DOCUMENT TEXT.
Are PACE and the professional community prepared to resist a health care
paradigm that would equate prolonged quality lifetime for the elderly with
unacceptable costs, even when those costs are not excessive? Time may give
the answer. But this question reflects the paradox lying at the heart of
today’s market health care system reform crisis. The paradox (that good
outcomes in quality and longevity of life and well managed and supportive
health care, may be undermined by market forces and values) reflects a
tyranny of financial values over human values. These values can decimate
even a cost-effective health care model.
This crisis is reflected in contemporary politics as well. Thus, although
many Democrats and Republicans have experienced, endorsed, and sponsored
PACE legislatively, no prominent presidential candidate is likely to put
forward a meaningful general health care initiative that will guarantee
access, truly comprehensive care—integrating all types of health related
services—nor to support any care system for all Americans that isn’t market
driven.

INFORMATION PROVIDED.
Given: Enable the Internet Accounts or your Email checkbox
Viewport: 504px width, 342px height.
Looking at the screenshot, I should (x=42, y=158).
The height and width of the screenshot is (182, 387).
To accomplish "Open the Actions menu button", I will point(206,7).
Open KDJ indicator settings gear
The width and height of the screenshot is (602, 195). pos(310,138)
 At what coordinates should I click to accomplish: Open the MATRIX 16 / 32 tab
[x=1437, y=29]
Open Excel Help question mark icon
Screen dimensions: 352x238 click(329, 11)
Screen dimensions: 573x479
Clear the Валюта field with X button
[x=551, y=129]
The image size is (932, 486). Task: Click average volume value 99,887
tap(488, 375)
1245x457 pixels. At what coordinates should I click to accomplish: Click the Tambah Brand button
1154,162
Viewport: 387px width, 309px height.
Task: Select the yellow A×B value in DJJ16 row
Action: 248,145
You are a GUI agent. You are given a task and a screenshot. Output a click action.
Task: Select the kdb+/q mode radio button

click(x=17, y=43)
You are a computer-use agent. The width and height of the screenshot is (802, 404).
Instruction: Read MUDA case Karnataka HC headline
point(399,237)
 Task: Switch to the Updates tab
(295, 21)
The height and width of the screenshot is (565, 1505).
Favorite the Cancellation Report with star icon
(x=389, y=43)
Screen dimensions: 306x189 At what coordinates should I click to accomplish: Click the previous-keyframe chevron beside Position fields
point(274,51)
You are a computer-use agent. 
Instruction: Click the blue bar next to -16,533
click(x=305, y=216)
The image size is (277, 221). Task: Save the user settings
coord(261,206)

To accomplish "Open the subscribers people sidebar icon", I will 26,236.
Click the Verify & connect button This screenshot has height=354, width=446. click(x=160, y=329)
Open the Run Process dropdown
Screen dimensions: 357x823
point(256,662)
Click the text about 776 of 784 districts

THINGS TO DO.
1 – List each thing the passage on PACE says many Democrats and Republicans have done with PACE.
2 – Quote the passage on PACE from "Are PACE and" up to and including "health care model.".
The material placed after the passage on PACE is unrelated to it and stands apart.

EXPECTED RESPONSES.
1 – experienced, endorsed, sponsored

2 –
Are PACE and the professional community prepared to resist a health care
paradigm that would equate prolonged quality lifetime for the elderly with
unacceptable costs, even when those costs are not excessive? Time may give
the answer. But this question reflects the paradox lying at the heart of
today’s market health care system reform crisis. The paradox (that good
outcomes in quality and longevity of life and well managed and supportive
health care, may be undermined by market forces and values) reflects a
tyranny of financial values over human values. These values can decimate
even a cost-effective health care model.